In cockpit, and in many other Red Hat projects we use the PatternFly web UI toolkit extensively, for getting a consistent, clean, desktop+mobile friendly and accessible design. Here I hit my first wall, as naïvely importing the library causes a lot of 404 errors for CSS and fonts not being found, because snowpack doesn’t copy the assets into the build directory. I am not the first one to run into this, but there is no official solution yet. So I came up with a workaround to salvage at least the CSS, and with this commit I got it working to a “good enough for a demo” and “yes, it uses PatternFly CSS” degree:
babel.. or not
I thought the next step would have been babel, but it turns out that this is not really needed: snowpack can do JSX transformations natively, and for new projects one should really be able to stop worrying about some ancient crappy IE11 browsers – as long as one sticks to ES6, browsers should be able to just run the code without any transmogrification.
But eslint is of course important for enforcing clean code and spotting simple errors. So I first added a simple eslint configuration and then integrated it into snowpack, which was again pleasantly easy. It works as expected in watch mode:
▼ Console [snowpack] ! building dependencies... [snowpack] File changed... ▼ eslint /var/home/martin/tmp/snowpack-playground/src/index.jsx 11:7 error Multiple spaces found before ''./index.css'' no-multi-spaces ✖ 1 problem (1 error, 0 warnings) 1 error and 0 warnings potentially fixable with the `--fix` option.
Oops! I drop the superfluous space, and not a second later it’s all good:
▼ Console [snowpack] ! building dependencies... [snowpack] ✔ dependencies ready! [16.42s] [snowpack] File changed... [x2] ▼ eslint ✓ Clean (5:17:36 PM)
This is certainly very cool, the same would have taken much longer with webpack.
Cockpit with PatternFly
Next step was to rebase the above “Cockpit hello world” to new master with PatternFly (commit), but here I hit a rather hard wall: snowpack puts the individually built files into paths that follow the npm module names, e.g.

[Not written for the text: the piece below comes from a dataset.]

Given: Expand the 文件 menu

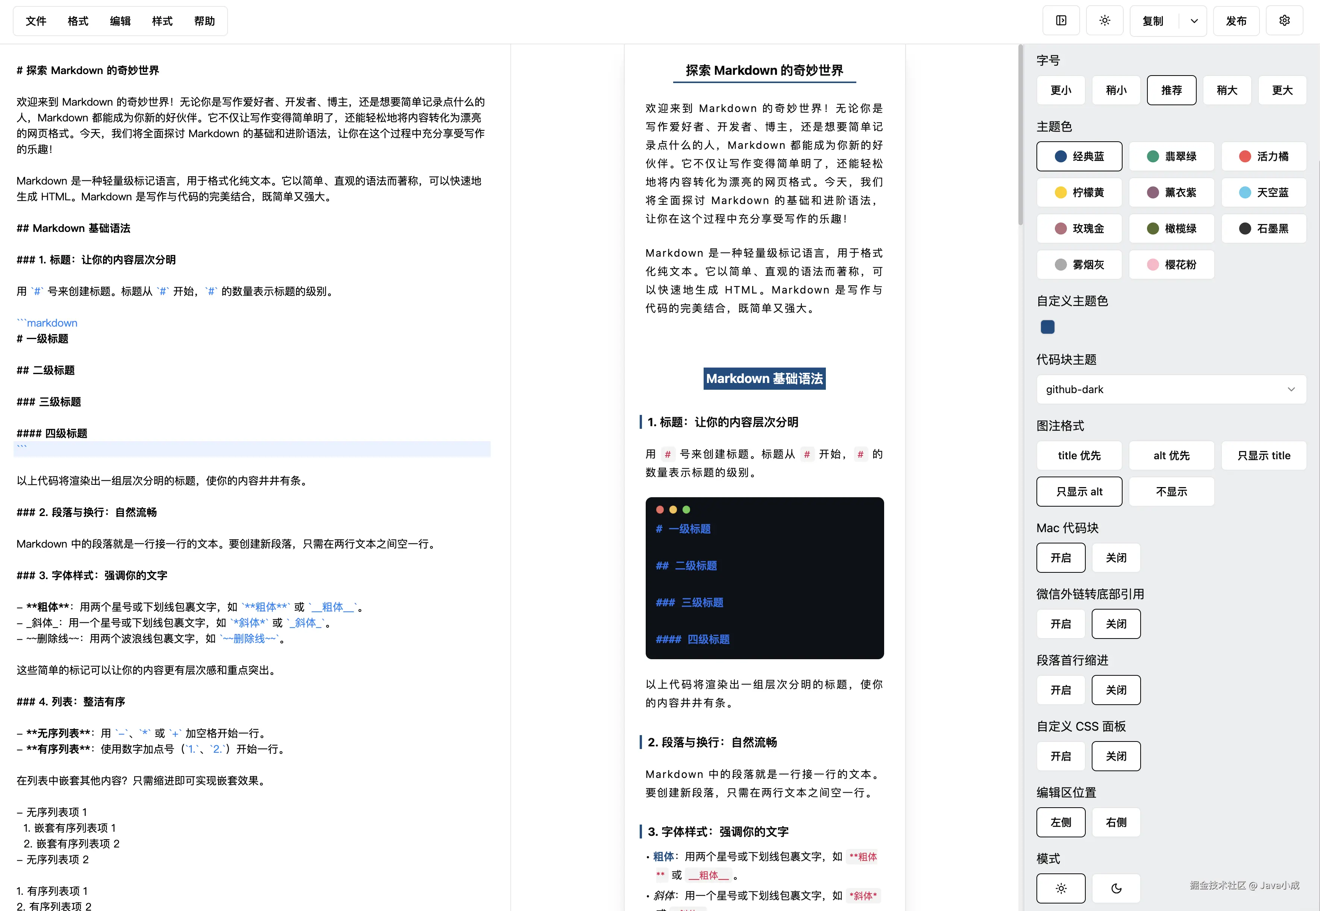Looking at the screenshot, I should [35, 21].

../snowpack-playground/_snowpack/pkg/@patternfly/react-core.js. It turns out that cockpit-ws refuses file paths with @, so that’s a bug that we have to fix in cockpit first. Normally it uses
@ to separate remote host channels from the path on the remote side, but this conflicts.
More advanced stuff
The above were more or less the “simple, obvious, and basic” things. Cockpit’s build system is a lot more complex than that, for example we have a webpack plugin for building translation js files from gettext po files, or some “interesting” (read: hackish) rules for adjusting font paths in the built CSS, all of which would need to be ported to snowpack. It does have a reasonable looking plugin API, but I ran out of time for these.
What I still did try however, was to use SASS files. There is an official snowpack sass plugin which uses the dart sass npm module. I tried to turn
src/index.css into a proper
.scss and adjust the import accordingly, but it seems this went entirely ignored by the build, and I have no idea why. This would need a more in-depth debugging session.
We don’t even care about that in Cockpit, we use our own loader that uses the packaged CLI sass for portability/licensing reasons. So maybe porting that would work better, but I haven’t looked into the snowpack equivalent of a webpack loader at all.
Finally, this is exclusively for development mode – for releases/production we still need to generate bundles, as cockpit-ws does not support HTTP/2 and thus browser performance would suck with lots of little files. For that purpose, snowpack has a webpack module which would be used for production builds only. At this point I have zero experience with it, and how easy/difficult it would be to integrate.
The two main stumbling blocks above (paths with
@ and broken sass) certainly
seem fixable, and then it is a very interesting alternative for new starter-kit derived projects.
For cockpit itself it seems still a bit immature, and we still have too much old baggage and technical debt to consider a switch now. I think efforts are better spent with optimizing the “webpack watch” workflow and avoiding redundant webpack invocations between CI machines and developers altogether.